What to produce:
Of all the lines in the material, how many carry the string "Kariera"? Respond with the number by itself.
*****
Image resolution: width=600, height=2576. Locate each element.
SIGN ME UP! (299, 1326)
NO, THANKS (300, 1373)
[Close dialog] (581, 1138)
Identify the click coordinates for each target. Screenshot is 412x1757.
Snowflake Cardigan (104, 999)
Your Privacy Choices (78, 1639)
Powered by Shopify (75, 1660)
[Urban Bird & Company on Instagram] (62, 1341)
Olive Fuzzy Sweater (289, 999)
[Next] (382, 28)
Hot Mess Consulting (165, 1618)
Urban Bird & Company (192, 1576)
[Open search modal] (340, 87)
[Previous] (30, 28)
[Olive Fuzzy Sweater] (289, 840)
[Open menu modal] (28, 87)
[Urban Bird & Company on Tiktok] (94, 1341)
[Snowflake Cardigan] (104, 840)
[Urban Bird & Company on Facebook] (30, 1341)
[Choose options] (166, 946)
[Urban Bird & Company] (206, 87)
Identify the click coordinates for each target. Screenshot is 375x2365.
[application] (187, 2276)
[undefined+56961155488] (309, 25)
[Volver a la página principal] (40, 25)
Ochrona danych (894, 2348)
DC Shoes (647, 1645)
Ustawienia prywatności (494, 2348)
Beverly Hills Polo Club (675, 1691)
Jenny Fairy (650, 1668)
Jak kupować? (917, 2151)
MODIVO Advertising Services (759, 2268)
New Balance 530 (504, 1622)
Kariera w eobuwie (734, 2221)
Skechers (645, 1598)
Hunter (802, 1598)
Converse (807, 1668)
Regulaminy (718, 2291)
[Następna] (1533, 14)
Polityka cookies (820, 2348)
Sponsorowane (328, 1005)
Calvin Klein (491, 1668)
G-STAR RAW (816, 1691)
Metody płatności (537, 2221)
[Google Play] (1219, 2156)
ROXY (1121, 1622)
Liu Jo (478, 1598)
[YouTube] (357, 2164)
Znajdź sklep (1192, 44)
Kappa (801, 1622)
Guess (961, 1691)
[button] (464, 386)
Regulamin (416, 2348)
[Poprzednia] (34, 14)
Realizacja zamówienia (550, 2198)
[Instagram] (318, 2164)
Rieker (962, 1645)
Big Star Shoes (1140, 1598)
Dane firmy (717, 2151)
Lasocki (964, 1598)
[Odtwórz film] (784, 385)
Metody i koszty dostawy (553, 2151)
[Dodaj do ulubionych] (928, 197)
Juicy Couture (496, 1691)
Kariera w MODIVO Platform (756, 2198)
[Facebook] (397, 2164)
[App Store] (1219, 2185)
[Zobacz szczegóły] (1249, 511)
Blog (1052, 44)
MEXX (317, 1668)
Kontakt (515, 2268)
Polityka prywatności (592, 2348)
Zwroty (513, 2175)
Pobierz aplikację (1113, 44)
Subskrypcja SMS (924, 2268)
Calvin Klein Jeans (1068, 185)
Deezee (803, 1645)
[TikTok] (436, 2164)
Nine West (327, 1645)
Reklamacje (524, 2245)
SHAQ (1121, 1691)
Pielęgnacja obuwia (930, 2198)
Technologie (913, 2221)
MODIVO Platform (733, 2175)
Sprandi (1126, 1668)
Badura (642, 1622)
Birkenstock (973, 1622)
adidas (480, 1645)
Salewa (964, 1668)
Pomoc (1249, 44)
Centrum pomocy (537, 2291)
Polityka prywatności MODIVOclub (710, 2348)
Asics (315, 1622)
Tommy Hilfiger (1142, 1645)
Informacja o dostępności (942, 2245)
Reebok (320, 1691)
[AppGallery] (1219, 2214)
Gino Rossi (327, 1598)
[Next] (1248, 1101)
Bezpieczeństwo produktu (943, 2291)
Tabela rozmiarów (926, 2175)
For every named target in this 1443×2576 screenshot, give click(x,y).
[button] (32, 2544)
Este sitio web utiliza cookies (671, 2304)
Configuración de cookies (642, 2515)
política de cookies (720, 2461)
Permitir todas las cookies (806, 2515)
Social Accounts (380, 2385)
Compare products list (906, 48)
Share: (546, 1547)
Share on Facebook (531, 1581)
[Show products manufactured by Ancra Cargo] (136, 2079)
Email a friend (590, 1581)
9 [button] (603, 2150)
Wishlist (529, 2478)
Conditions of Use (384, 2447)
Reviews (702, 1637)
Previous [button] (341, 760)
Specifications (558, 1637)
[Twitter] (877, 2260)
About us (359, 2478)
*****
Task solution:
2